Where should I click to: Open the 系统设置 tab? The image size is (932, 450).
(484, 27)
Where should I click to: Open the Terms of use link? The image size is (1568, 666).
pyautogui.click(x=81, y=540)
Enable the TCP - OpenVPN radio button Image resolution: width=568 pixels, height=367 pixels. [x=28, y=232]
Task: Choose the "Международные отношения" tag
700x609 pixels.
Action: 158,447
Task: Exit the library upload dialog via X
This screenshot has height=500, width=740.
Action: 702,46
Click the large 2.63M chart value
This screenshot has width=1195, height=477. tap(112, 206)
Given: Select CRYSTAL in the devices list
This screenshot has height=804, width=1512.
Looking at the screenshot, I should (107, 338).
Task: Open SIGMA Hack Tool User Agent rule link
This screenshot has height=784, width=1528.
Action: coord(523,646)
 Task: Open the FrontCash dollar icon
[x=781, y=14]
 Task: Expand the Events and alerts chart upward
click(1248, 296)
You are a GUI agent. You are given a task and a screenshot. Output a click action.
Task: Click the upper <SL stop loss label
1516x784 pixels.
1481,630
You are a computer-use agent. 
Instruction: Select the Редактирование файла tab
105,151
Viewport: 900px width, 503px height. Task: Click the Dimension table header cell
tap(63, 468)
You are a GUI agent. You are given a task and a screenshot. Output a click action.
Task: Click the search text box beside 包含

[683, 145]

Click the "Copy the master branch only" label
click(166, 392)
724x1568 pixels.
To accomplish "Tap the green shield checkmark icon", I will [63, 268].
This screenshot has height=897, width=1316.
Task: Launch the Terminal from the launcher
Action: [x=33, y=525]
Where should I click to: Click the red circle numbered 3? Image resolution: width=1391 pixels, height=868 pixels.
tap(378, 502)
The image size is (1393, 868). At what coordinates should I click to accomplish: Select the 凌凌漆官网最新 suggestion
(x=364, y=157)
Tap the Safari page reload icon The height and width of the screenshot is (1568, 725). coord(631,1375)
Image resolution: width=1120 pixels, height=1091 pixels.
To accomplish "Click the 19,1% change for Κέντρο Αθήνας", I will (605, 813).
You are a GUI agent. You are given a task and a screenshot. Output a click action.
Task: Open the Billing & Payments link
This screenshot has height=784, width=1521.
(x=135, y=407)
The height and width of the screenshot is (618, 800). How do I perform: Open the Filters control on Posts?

•••••

The data is to be given again in full, with every line exact.

Where should I click to: Open the 系统设置 tab? The image size is (932, 450).
(484, 27)
Where should I click to: Open the Terms of use link? The image size is (1568, 666).
pyautogui.click(x=81, y=540)
Enable the TCP - OpenVPN radio button Image resolution: width=568 pixels, height=367 pixels. [x=28, y=232]
Task: Choose the "Международные отношения" tag
700x609 pixels.
Action: 158,447
Task: Exit the library upload dialog via X
This screenshot has height=500, width=740.
Action: 702,46
Click the large 2.63M chart value
This screenshot has width=1195, height=477. tap(112, 206)
Given: Select CRYSTAL in the devices list
This screenshot has height=804, width=1512.
Looking at the screenshot, I should (107, 338).
Task: Open SIGMA Hack Tool User Agent rule link
This screenshot has height=784, width=1528.
Action: coord(523,646)
 Task: Open the FrontCash dollar icon
[x=781, y=14]
 Task: Expand the Events and alerts chart upward
click(1248, 296)
You are a GUI agent. You are given a task and a screenshot. Output a click action.
Task: Click the upper <SL stop loss label
1516x784 pixels.
1481,630
You are a computer-use agent. 
Instruction: Select the Редактирование файла tab
105,151
Viewport: 900px width, 503px height. Task: Click the Dimension table header cell
tap(63, 468)
You are a GUI agent. You are given a task and a screenshot. Output a click action.
Task: Click the search text box beside 包含

[683, 145]

Click the "Copy the master branch only" label
click(166, 392)
724x1568 pixels.
To accomplish "Tap the green shield checkmark icon", I will [63, 268].
This screenshot has height=897, width=1316.
Task: Launch the Terminal from the launcher
Action: [x=33, y=525]
Where should I click to: Click the red circle numbered 3? Image resolution: width=1391 pixels, height=868 pixels.
tap(378, 502)
The image size is (1393, 868). At what coordinates should I click to accomplish: Select the 凌凌漆官网最新 suggestion
(x=364, y=157)
Tap the Safari page reload icon The height and width of the screenshot is (1568, 725). coord(631,1375)
Image resolution: width=1120 pixels, height=1091 pixels.
To accomplish "Click the 19,1% change for Κέντρο Αθήνας", I will (605, 813).
You are a GUI agent. You are given a task and a screenshot. Output a click action.
Task: Open the Billing & Payments link
This screenshot has height=784, width=1521.
(x=135, y=407)
The height and width of the screenshot is (618, 800). How do I perform: Open the Filters control on Posts?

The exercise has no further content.